Open ivbeg opened 2 years ago
Fantastic idea! No timeline yet on implementation, but definitely a very useful feature. I've run into this myself :)
Actually @ivbeg, would you be able to describe your ideal interface for such a feature? Would the program run the query over each json line individually, or treat the whole file as a large array?
@evinism It would be great to support both ways to process JSON lines files, but streaming feature would be more important since there are huge JSON lines files, up to 100GB+ compressed. I could provide several examples from public datasets if needed. It's nearly impossible to process such files as a large array.

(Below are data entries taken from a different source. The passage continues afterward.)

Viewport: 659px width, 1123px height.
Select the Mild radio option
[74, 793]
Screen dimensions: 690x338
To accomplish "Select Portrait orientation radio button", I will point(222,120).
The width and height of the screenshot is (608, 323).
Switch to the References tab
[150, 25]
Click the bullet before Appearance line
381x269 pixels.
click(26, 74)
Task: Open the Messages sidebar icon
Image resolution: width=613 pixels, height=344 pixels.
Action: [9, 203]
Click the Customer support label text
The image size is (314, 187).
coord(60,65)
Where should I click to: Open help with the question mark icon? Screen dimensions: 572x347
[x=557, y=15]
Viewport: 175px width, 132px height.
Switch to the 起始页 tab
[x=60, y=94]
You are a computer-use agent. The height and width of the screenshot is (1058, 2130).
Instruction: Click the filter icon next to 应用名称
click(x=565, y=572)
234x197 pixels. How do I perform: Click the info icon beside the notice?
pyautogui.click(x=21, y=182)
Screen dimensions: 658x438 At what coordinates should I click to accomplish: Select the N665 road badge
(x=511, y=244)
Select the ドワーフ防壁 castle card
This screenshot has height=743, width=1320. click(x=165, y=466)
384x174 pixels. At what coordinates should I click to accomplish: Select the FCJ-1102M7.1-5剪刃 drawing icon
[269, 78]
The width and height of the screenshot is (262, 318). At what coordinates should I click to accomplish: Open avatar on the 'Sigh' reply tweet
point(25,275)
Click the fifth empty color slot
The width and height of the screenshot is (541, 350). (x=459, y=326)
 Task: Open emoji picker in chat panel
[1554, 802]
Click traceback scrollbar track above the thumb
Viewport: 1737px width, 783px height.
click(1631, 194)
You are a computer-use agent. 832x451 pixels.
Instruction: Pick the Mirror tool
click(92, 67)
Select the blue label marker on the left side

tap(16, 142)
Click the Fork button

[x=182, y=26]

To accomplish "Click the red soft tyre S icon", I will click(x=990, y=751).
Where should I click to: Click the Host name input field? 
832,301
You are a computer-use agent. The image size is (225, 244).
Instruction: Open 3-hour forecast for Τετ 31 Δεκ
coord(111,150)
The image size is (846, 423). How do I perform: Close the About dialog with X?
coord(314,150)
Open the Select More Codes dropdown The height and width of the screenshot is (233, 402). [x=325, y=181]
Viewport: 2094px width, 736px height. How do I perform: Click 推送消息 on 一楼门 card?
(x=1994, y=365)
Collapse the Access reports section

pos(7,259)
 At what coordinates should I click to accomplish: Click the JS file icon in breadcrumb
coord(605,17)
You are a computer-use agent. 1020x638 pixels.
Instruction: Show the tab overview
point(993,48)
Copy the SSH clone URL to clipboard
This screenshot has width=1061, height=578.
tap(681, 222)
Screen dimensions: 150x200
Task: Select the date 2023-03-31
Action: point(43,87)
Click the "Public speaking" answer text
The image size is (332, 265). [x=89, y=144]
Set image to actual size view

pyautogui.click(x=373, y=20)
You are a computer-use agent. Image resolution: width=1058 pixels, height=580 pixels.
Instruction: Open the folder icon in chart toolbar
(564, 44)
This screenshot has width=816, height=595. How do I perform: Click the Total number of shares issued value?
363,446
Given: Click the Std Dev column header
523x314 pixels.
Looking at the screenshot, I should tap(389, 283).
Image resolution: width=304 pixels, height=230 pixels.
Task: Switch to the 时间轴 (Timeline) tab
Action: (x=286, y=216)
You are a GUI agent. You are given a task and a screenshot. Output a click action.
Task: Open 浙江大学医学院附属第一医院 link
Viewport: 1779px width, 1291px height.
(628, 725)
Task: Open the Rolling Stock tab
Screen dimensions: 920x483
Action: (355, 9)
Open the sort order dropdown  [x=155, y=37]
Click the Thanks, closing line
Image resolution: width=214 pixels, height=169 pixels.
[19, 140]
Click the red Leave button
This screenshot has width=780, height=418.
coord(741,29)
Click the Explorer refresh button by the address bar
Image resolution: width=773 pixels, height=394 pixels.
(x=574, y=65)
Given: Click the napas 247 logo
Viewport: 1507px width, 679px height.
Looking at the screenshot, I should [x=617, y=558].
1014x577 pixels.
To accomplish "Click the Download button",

I've developed cmd tool undatum (https://github.com/datacoon/undatum) that support data processing and conversion of JSON lines and BSON files. BSON is a binary format used by MongoDB NoSQL database, very similar to JSON lines . So I would like to integrate query language into undatum to use it with data processing/conversion operations. I've already used dictquery (https://github.com/cyberlis/dictquery) but it's good for filtering only.
streaming mode for processing jsonl sounds right to me too. Not sure when I'll get to this, but definitely something I want to tackle.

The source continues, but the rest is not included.